`video699.video.annotated`¶

This module implements reading a sample of a video from a dataset with XML human annotations, and related classes.

Module Contents¶

video699.video.annotated.LOGGER¶

video699.video.annotated.RESOURCES_PATHNAME¶

video699.video.annotated.DATASET_PATHNAME¶

video699.video.annotated.DOCUMENT_ANNOTATIONS¶

video699.video.annotated.FRAME_ANNOTATIONS¶

video699.video.annotated.VIDEO_ANNOTATIONS¶

video699.video.annotated.VIDEOS¶

video699.video.annotated.PAGES¶

video699.video.annotated.SCREENS¶

video699.video.annotated.URI_REGEX¶

video699.video.annotated._init_dataset()¶: Reads human annotations from an XML dataset, converts them into objects and sorts them.

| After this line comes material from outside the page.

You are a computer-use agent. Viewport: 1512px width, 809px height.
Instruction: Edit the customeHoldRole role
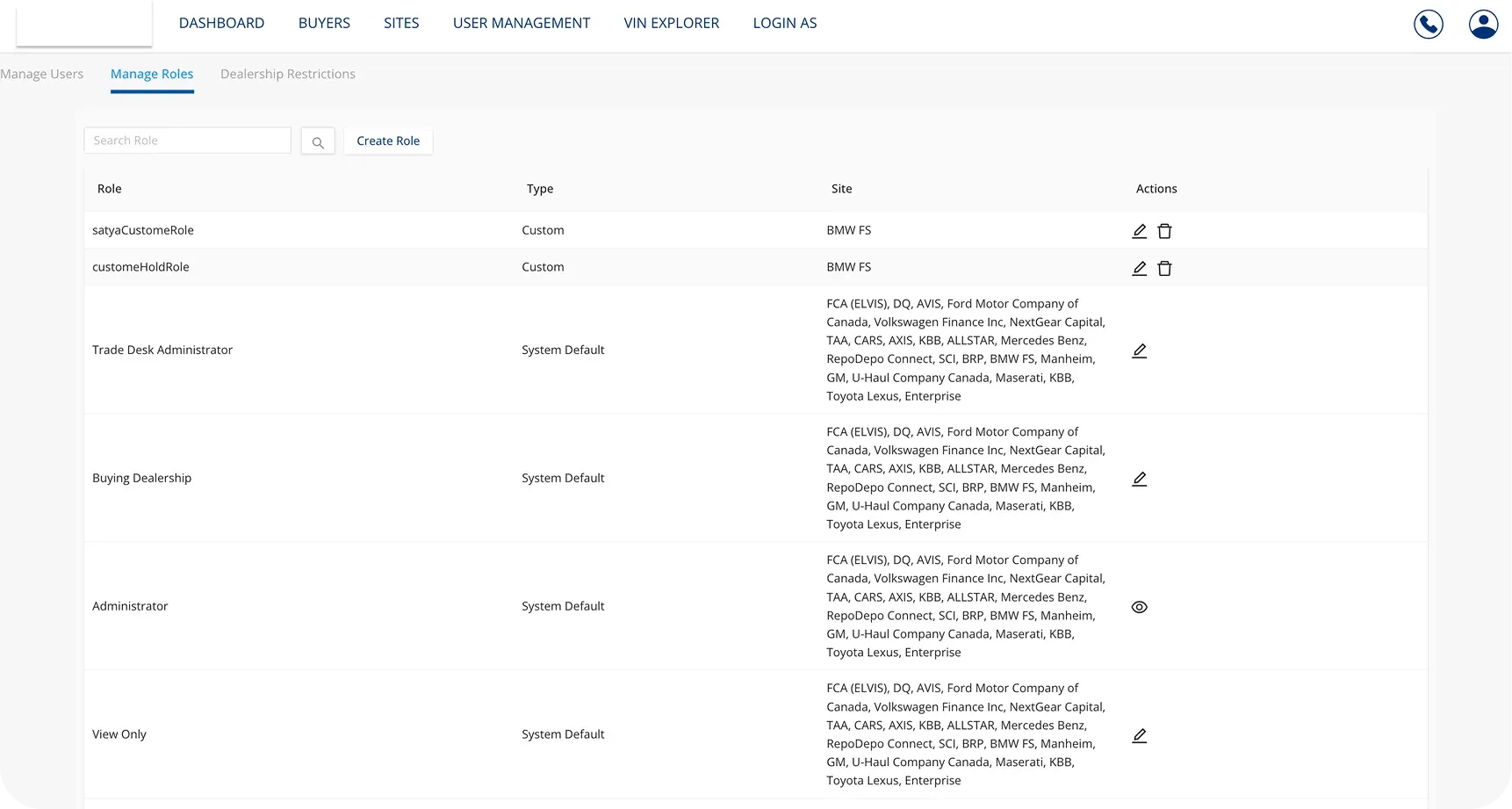pos(1139,268)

video699.video.annotated.get_videos()¶

Returns all videos from an XML dataset.

Returns:	videos – A map between video file URIs, and all videos from an XML dataset.
Return type:	dict of (str, AnnotatedSampledVideo)

class video699.video.annotated.VGG256Features(imagenet, imagenet_and_places2)¶

Bases: object

Two feature vectors obtained from the 256-dimensional last hidden layers of [VGG] ConvNets.

[VGG]

Simonyan, Karen & Zisserman, Andrew. (2014). Very Deep Convolutional Networks for Large-Scale Image Recognition. arXiv 1409.1556.

Parameters:	imagenet (array_like) – A 256-dimensional feature vector obtained from a network trained on the Imagenet dataset. imagenet_and_places2 (array_like) – A 256-dimensional feature vector obtained from a network trained on the Imagenet, and Places2 datasets.

imagenet¶: np.array – A 256-dimensional feature vector obtained from a network trained on the Imagenet dataset. The feature vector is stored in a NumPy array of 64-bit floats.

imagenet_and_places2¶: np.array – A 256-dimensional feature vector obtained from a network trained on the Imagenet, and Places2 datasets. The feature vector is stored in a NumPy array of 64-bit floats.

class video699.video.annotated._DocumentAnnotations(filename, pages)¶

Bases: object

Human annotations associated with a single document.

Parameters:	filename (str) – The filename of the corresponding PDF document. The filename is unique in the video. pages (dict of (str, _PageAnnotations)) – A map between page keys, and human annotations associated with the pages of the document.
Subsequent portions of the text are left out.